Demokrasi ilkeleri ve yönetici seçkinler

İlter TURAN SİYASET PENCERESİ dunyaweb@dunya.com

Binden fazla akademisyenin imzaladığı, Kürt sorunu ile ilgili barış çağrısı bildirisi birkaç gündür gündemimizi işgal ediyor. Cumhurbaşkanımız, Başbakanımız, Bakanlarımız ortak bir koro halinde, imza sahiplerini eleştiriyorlar; yargıyı, YÖK’ü ve üniversiteleri terörü desteklediğini iddia ettikleri bildiri karşısında göreve davet ediyorlar. Yerleşik liberal demokrasinin egemen olduğu bir ülkede böyle bir bildiri yayınlansaydı ne olurdu? Hemen söyleyeyim: Hiçbir şey! Herhangi bir siyasi liderin değil konu üzerinde uzunca konuşması, muhtemelen konuya değinmesi bile söz konusu olmazdı. Bildiri kamuoyunda tartışılabilir, hatta bazı çevreler üniversite yönetimlerinden imza sahiplerinin cezalandırılmasını isteyebilirlerdi. Ancak üniversite yönetiminden sorumlu olan kurumların yetkilileri, bildirinin içeriğindeki görüşleri onaylamasalar da, konunun akademik ve bireysel özgürlükler çerçevesinde gerçekleştirilebilecek bir eylem olduğunu, herhangi bir işleme ihtiyaç olmadığını belirtirlerdi. Mesele kapanır giderdi. Bazen demokrasisi yerleşik ülkelerde böyle bildiriler hazırlanır, genellikle tanınmış bir ulusal gazetede bir sayfa satın alınarak ilan şeklinde yayınlanır, iş orada kalır. Kamuoyu da aydın ya da entelektüel olarak tanınan kişilerin ortalamadan ayrılan fikirleri ifade etmesini yadırgamaz, çoğu zaman pek ciddiye de almaz. 

Bizim nevi şahsına münhasır demokrasimizde neden büyük fırtınalar esiyor?
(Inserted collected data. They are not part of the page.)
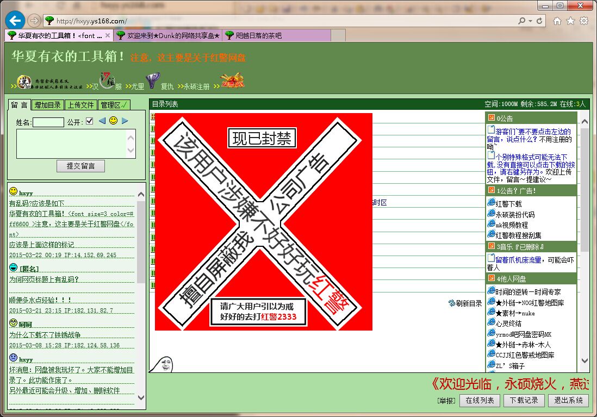This screenshot has height=417, width=597.
Task: Switch to 欢迎来到★Dunk的网络共享盘 browser tab
Action: (x=169, y=36)
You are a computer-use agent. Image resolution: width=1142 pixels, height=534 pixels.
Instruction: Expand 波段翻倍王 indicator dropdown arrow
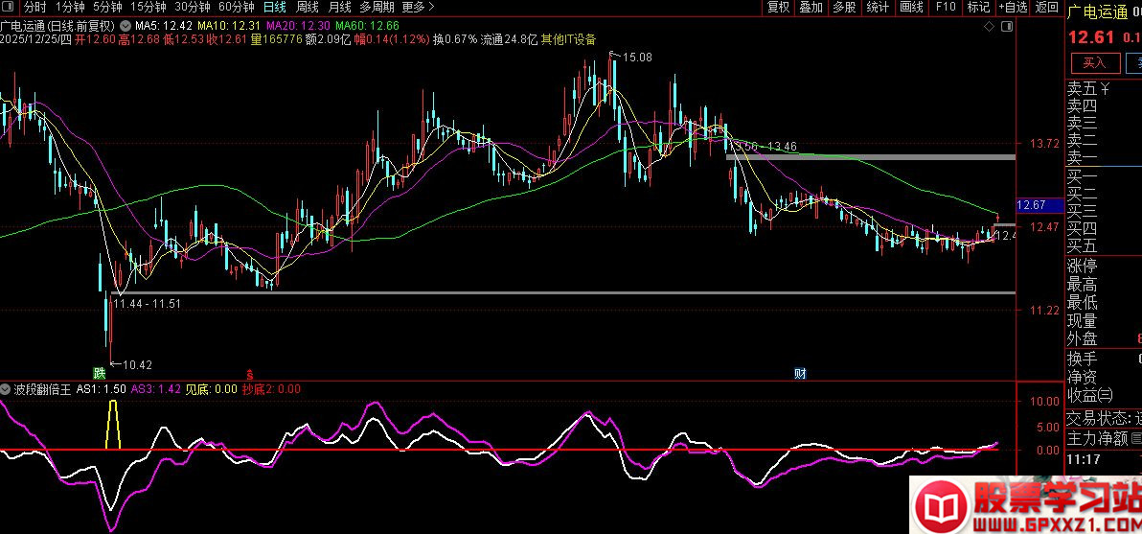pos(8,390)
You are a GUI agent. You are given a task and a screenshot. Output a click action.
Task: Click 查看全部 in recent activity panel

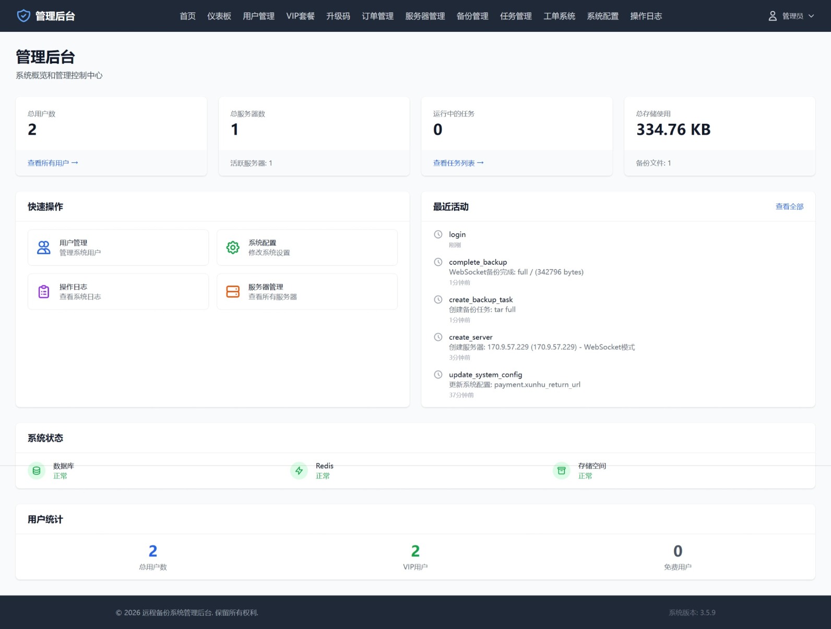[x=789, y=207]
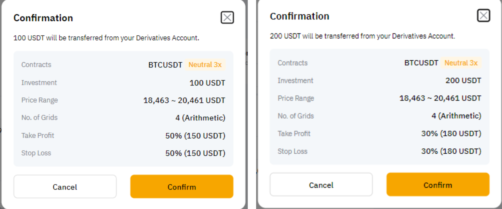Screen dimensions: 502x209
Task: Click Price Range value in 100 USDT dialog
Action: point(184,100)
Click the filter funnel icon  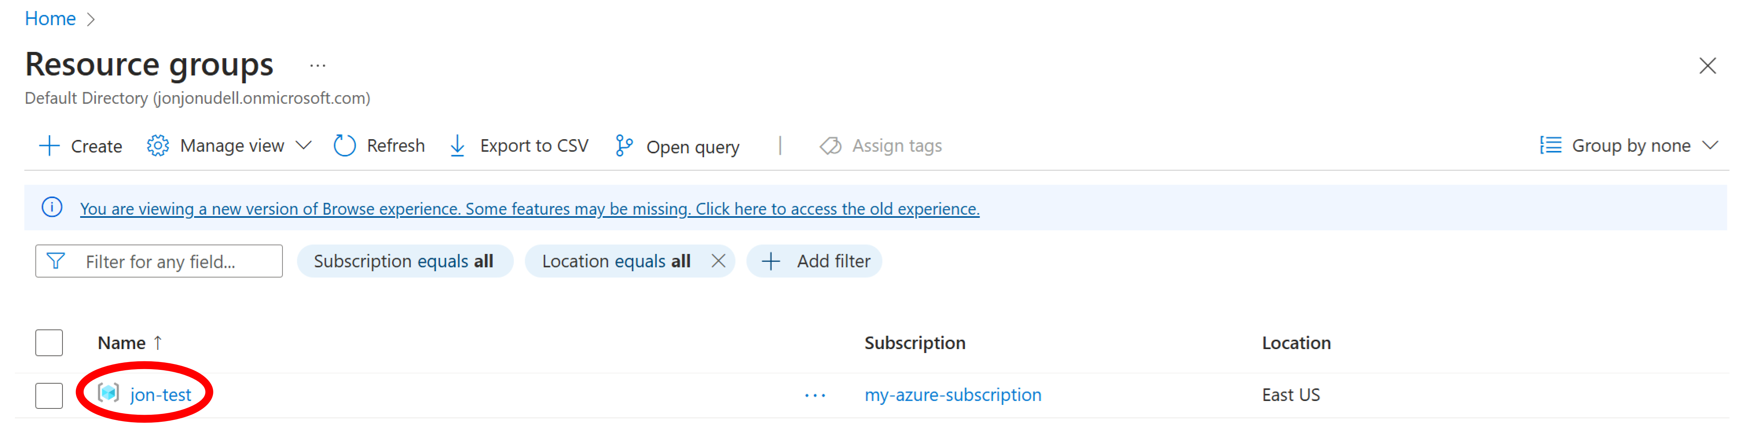click(x=56, y=260)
Galiba kültürümüzde zaten ortalamadan ayrılmayı hoş karşılamamaya, farklıdan rahatsız olma yönünde güçlü bir eğilim var. Lakin ülkemizde bir kısım üniversite mensubu ilk defa bir bildiri yayınlamıyor. Bu kadar sert bir tepki ise ilk defa söz konusu. Sertlik şüphesiz kısmen ülkemizin Güneydoğusunda yoğun çatışmadan, her gün gelen şehit haberlerinden kaynaklanıyor. Bildirinin iyi düşünülmeden, tek tarafl ı kaleme alınmış olması da büyüklerimizi kızdırmış olabilir. Ancak, daha genel bir sorunla karşı karşıya olduğumuzu da görmemiz lazım. Gerek anayasanın tarafsız ve siyaset üstü olmasını öngördüğü cumhurbaşkanımız, gerek hükümetimiz demokrasiyi çoğunluğa sahip kadroların istediklerini eleştirilmeden yapabilmeleri olarak algılıyor. Eleştiriye tahammülsüzler. Demokratik yönetimin muhalefet partilerini gerektirdiğini kabullenseler de, demokrasinin daha kapsamlı bir denge ve denetleme sistemi olduğunu; bağımsız yargının iktidardan talimat alamayacağını, onu hiç de memnun etmeyen kararlar verebileceğini; devlet kurumlarının siyasi yetkililerin talimatlarını ancak kanunlar dahilinde yerine getirebileceğini, bazı kurumların ise özerk olduğunu kabullenemiyorlar. Kendi icraatlarıyla ülkeyi uluslararası camiada itibarsızlaştırdıklarını herhalde görüyorlar ama önemsemiyorlar. Yönetici seçkinlerin demokrasinin esaslarını özümseyemedikleri bir ülkede demokrasi sürdürülebilir mi? Bir bildiriye karşı bu kadar sert tepki verilince, evet demek kolay gözükmüyor.